Por conta do procedimento, Telma entendeu a importância não somente da celebração do Dia Nacional da Doação de Órgãos, mas das pessoas conscientizarem suas famílias a autorizarem a doação quando necessária. “Sentimento de muita gratidão a Deus à família do meu doador que disse sim”, celebra.
Outro caso de vida transformada foi a da idosa Maria Arruda Rodrigues, 74, que já passou por dois transplantes de córnea em decorrência da patologia chamada distrofia de fuchs, sendo o último procedimento realizado no mês passado no Instituto Cearense de Oftalmologia (ICO). No entanto, por falência do último transplante, ela terá que receber uma nova córnea pela terceira vez.
“Eu não estou conseguindo enxergar direito. Já não enxergo de um olho por conta de um vírus e o outro apresentou o problema na córnea, então eu não estou enxergando bem e só vejo vultos”, explica a idosa.
Nos dois procedimentos já realizados, Maria relatou que não passou muito tempo na fila de espera. O terceiro transplante está previsto para acontecer na próxima semana ou no começo de outubro. “Estou aguardando o contato do pessoal do ICO”, completa.
O oftalmologista Giuliano Veras aconselha que pacientes que possuam queixa de comprometimento visual importante devem procurar atendimento especializado para que o caso possa ser avaliado. “O transplante hoje em dia evoluiu muito. Então, nós temos várias técnicas que a gente consegue, dependendo do tipo da doença e qual camada da córnea está acometida, de forma seletiva, retirar só a porção da córnea que está com defeito, sendo chamado transplante lamelar”, explica.
Com o avanço no procedimento, o índice de rejeição diminui de forma significativa.
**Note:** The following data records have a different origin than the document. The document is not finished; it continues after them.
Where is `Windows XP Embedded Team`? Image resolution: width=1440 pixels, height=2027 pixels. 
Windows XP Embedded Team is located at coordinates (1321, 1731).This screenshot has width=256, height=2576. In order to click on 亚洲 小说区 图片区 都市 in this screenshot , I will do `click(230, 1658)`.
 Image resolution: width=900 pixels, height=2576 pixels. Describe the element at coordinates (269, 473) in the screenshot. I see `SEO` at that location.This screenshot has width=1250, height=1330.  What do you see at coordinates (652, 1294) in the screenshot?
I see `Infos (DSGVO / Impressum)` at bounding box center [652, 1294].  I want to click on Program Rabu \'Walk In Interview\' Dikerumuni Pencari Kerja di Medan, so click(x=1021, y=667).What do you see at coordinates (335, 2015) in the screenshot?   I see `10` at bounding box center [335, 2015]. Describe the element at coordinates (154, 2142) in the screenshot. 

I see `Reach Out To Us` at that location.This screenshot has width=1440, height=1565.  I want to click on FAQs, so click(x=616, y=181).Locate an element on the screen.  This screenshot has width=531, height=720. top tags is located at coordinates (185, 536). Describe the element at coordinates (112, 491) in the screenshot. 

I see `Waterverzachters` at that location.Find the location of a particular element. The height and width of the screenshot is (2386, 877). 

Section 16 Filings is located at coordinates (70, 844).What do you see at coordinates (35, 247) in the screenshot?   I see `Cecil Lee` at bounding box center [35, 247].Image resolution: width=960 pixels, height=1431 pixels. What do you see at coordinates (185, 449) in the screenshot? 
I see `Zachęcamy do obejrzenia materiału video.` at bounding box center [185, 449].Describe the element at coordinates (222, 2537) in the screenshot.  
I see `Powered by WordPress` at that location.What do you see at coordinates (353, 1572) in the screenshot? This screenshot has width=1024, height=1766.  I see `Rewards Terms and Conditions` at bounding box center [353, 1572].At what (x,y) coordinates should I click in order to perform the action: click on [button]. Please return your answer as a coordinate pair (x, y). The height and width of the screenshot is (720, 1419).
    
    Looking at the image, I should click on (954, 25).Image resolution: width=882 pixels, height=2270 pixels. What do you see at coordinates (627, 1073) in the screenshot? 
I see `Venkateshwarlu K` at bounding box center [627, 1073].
Outro fator que deve ser levado em conta é que a córnea possui privilégio imunológico, onde a chance de rejeição de um transplante é muito menor do que de qualquer outro órgão ou tecido em que se tenha vascularização.
Setembro verde
Em celebração ao dia 27 de setembro, Dia Nacional da Doação de Órgãos, o Instituto Doutor José Frota (IJF) vai promover a 9ª Edição do Encontro das Famílias Doadoras, nos jardins do Centro Cultural Casa Barão de Camocim, na segunda-feira, 27. O evento contará com a participação de pais, filhos e irmãos de doadores, além de jovens e adultos que aguardam nas filas de espera por um novo órgão. Pacientes já beneficiados com o transplante e profissionais da saúde envolvidos nos processos também estarão presentes.
O momento será de agradecimento, valorização da solidariedade e celebração à vida. A programação conta com homenagens, ato ecumênico e apresentação de música. No último mês de agosto, mais de 90% das famílias atendidas pela Comissão Intra Hospitalar de Doação de Órgãos e Tecidos para Transplantes (CIHDOTT/IJF) autorizaram os procedimentos.